A Little More on What is an Adhesion Contract

For an adhesion contract to be valid, it must meet the following requirements:

  • The contract must include all the consumer’s data and be signed by them.
  • It should include the governing clauses within the document.
  • It should exclude any clauses that could be deemed abusive under law or equity.

Example of adhesion contracts

Some famous examples include the contracts for the provision of public services like water and electricity. Banks and insurance companies also routinely employ these type of contracts, but sometimes it’s possible that the contracts are entered into between individuals.

What makes this contract a controversial one is one of the parties cannot negotiate the terms of the agreement. This leads to inequality between the parties, and this is the reason why sometimes there are abusive clauses in the contract.

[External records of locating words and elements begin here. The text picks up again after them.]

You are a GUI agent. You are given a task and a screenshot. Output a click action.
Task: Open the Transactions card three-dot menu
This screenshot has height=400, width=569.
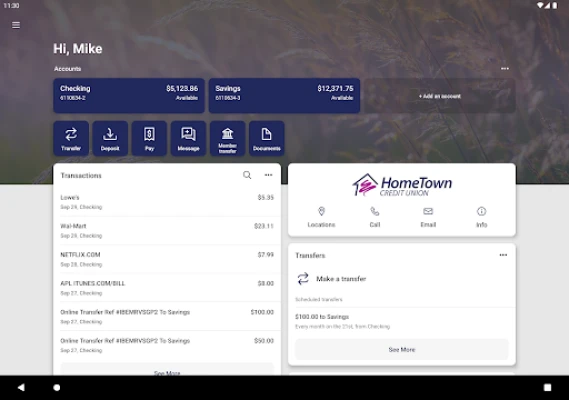coord(269,175)
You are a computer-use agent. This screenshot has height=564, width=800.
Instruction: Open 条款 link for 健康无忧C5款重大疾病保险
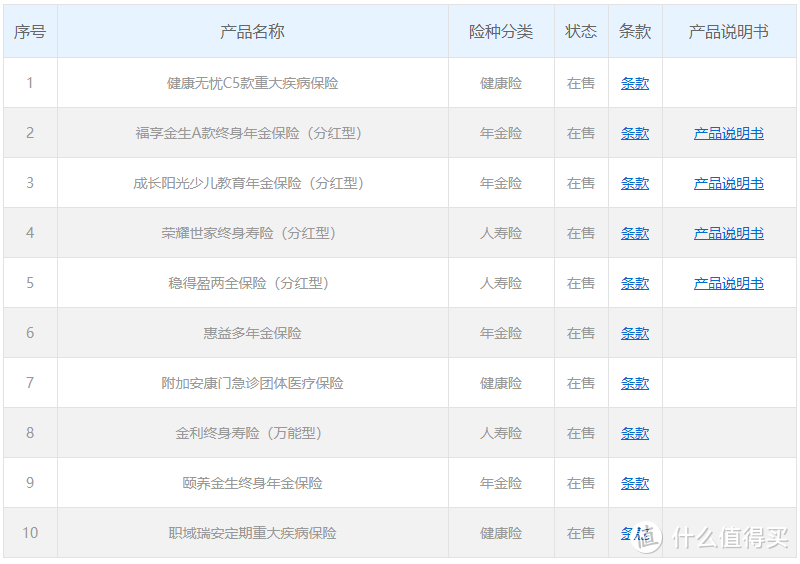pos(635,84)
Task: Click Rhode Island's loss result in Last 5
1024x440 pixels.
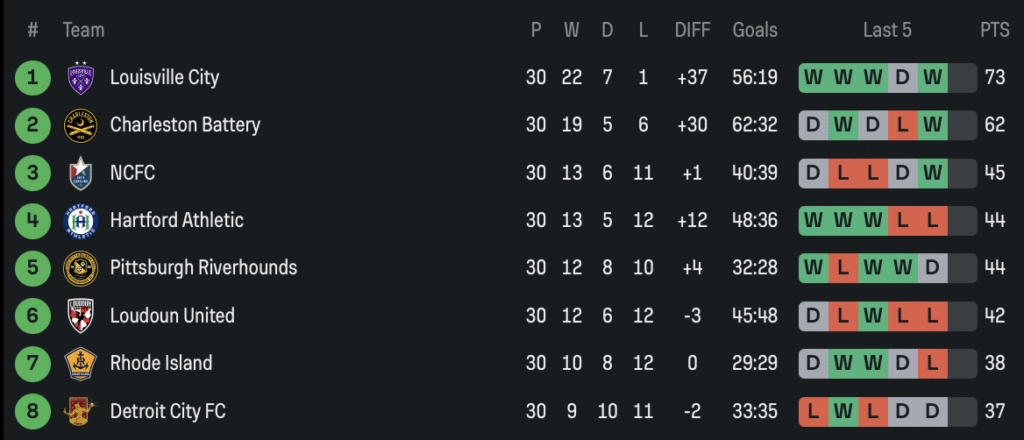Action: tap(932, 363)
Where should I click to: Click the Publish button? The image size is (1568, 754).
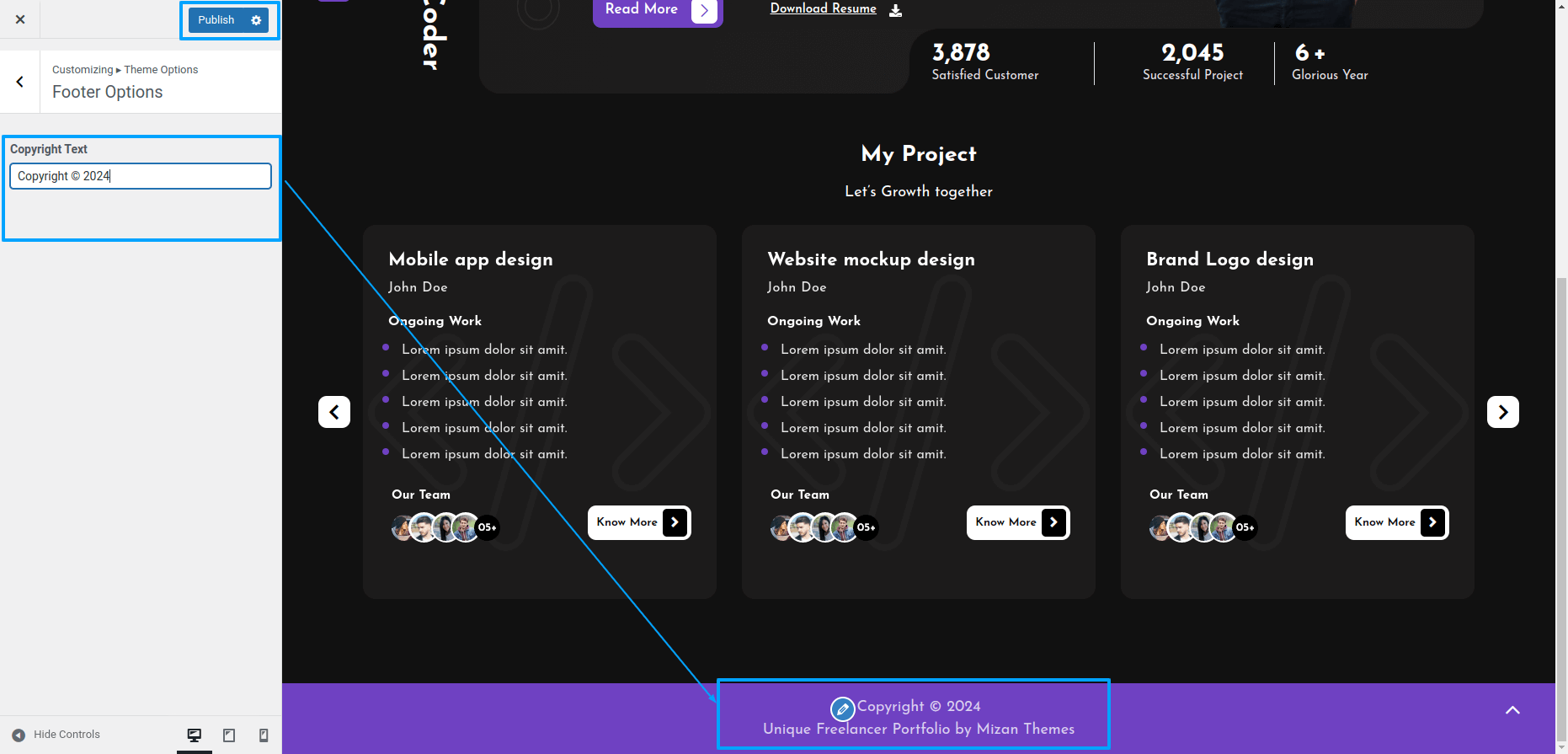[216, 20]
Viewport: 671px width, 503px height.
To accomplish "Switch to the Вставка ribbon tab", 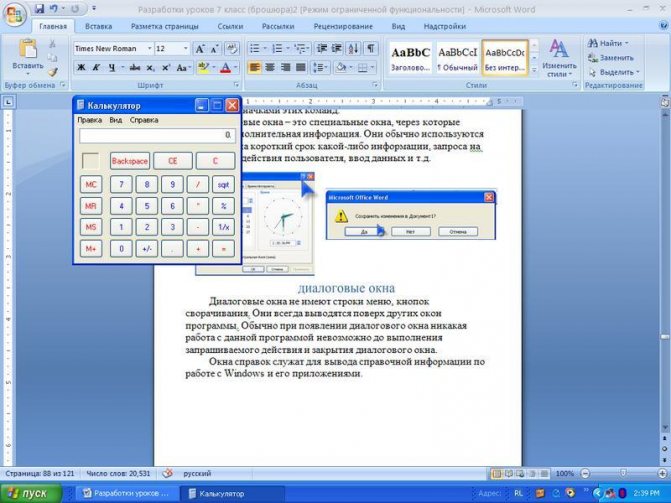I will (98, 26).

Limitation of Adhesion Contract

Legal limitations: There are two of them. One is that the voluntary act cannot transgress the law and the other is that the contract cannot disregard the rights that are declared inalienable by the law.

Protection of the legitimate rights of a third party: The legitimacy or illegitimacy of these rights depends on whether it is in good faith. This corresponds to whether the third party ignores or knows the unlawful situation that might occur against him.

In this type of contract, an offer is made by one party, and it contains all the elements of the contract. Since this contract does not accept discussions, the other party either accepts or rejects the contract. However, adherence to a contract already entered by other parties should not be confused with accession contracts.

Adhesion contracts possess protection measures on consumers. These type of contracts may also exist between companies. Since the consumer is the recipient of the service, the abusive clauses are defined by consumer law.